# Task to carry out:
A single number is the expected answer: the count of lines in the records below that contain "Share".

+++

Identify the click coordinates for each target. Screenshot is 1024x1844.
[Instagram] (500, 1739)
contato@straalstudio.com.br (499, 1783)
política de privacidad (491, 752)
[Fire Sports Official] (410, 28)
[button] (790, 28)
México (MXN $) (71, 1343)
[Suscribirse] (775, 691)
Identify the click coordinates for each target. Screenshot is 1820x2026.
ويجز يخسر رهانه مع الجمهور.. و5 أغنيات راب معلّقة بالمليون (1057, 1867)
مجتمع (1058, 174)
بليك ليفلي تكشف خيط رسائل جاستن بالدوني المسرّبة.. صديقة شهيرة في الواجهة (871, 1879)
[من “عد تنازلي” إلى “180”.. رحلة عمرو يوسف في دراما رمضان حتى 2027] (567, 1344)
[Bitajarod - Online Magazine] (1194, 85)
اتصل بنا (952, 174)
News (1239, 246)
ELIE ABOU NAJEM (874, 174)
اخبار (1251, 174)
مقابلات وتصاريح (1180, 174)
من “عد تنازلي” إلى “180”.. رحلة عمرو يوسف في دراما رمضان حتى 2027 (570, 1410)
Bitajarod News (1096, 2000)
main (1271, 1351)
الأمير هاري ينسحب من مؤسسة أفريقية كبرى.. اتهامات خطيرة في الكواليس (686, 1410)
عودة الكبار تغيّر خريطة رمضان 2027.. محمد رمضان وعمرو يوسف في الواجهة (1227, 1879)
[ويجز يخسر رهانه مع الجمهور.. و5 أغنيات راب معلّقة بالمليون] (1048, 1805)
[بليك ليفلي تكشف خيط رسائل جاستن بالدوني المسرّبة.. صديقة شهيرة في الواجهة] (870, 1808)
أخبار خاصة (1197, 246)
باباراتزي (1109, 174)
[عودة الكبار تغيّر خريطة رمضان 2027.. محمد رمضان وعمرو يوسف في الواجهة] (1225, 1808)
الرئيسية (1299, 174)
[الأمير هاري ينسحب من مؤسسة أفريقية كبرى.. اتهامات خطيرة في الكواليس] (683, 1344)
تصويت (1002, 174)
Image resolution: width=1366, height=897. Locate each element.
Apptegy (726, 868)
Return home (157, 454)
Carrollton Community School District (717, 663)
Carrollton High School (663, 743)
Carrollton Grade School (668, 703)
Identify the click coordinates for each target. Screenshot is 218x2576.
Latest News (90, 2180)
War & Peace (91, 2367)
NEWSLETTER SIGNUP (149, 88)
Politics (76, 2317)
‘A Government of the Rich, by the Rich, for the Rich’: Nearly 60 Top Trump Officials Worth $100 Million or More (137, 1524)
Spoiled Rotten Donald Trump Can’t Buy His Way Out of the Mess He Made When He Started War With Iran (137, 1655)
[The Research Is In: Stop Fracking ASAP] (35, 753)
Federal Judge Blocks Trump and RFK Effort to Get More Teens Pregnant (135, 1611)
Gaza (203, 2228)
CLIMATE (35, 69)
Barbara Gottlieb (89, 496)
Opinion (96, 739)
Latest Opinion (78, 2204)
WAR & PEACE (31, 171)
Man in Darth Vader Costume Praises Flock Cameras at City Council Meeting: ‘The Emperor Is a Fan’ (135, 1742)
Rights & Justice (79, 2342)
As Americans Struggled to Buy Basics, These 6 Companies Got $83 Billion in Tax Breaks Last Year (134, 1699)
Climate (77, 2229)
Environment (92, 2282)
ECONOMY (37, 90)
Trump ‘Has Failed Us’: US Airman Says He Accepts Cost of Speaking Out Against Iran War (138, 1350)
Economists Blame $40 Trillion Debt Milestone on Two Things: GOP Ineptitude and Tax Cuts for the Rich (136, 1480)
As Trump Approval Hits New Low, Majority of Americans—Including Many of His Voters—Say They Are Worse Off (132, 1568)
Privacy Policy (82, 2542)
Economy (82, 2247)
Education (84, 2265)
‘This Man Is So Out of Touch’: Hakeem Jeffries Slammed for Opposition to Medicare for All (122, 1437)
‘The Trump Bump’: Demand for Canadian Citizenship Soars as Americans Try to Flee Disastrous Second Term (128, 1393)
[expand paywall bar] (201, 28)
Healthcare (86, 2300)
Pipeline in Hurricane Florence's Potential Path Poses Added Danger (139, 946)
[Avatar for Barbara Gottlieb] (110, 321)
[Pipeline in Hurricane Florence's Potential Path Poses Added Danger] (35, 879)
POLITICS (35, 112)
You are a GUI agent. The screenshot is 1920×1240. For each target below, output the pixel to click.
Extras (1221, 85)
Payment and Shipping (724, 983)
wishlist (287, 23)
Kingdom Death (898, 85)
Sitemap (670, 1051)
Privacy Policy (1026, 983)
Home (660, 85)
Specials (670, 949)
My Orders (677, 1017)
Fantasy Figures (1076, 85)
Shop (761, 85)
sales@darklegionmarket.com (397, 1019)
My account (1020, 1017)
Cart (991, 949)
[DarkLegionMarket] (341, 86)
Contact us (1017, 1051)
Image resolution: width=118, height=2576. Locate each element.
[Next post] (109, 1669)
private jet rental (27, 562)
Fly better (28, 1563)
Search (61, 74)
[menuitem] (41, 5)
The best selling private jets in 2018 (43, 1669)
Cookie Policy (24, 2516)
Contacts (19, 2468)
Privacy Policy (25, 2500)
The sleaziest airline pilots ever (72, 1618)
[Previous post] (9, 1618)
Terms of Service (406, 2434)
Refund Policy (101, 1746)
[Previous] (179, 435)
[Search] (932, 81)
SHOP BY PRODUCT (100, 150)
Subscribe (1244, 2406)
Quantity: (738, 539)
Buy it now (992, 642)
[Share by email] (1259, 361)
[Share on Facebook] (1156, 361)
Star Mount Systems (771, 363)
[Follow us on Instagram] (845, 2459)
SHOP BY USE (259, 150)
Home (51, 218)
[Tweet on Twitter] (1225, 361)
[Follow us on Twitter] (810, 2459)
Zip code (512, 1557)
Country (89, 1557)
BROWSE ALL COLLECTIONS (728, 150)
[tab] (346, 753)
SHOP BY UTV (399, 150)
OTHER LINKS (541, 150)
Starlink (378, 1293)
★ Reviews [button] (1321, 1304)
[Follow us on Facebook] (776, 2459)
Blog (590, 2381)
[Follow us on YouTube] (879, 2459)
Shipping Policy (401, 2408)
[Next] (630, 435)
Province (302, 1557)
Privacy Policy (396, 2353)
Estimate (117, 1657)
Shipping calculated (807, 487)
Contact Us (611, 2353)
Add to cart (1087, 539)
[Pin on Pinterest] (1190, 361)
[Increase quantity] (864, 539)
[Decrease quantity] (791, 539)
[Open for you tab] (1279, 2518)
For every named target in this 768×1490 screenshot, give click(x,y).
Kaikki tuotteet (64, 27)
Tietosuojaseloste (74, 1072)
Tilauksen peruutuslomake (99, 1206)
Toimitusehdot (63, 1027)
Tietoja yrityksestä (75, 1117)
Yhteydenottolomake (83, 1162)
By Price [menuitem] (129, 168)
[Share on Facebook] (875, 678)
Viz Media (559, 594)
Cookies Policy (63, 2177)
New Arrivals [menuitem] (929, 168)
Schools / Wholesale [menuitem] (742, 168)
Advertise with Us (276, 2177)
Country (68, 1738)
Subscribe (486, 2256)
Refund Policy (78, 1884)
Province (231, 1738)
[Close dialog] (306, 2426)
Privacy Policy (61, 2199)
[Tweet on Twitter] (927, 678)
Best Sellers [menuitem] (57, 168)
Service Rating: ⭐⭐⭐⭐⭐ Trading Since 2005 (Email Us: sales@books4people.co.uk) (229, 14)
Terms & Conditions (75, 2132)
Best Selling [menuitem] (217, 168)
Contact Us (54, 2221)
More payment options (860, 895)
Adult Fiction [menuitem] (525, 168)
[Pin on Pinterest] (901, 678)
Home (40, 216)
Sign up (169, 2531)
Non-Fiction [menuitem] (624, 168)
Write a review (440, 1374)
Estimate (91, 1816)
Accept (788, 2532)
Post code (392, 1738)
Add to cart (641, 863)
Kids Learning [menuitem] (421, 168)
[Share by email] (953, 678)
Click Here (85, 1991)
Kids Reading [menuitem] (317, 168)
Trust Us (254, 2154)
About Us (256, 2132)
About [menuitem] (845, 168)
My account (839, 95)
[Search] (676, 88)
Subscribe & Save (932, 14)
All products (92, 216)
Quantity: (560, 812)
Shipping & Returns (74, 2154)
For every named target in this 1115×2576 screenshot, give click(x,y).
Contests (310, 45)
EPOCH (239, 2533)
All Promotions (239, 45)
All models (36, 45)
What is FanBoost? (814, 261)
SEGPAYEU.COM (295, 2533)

+++

# Task response:
4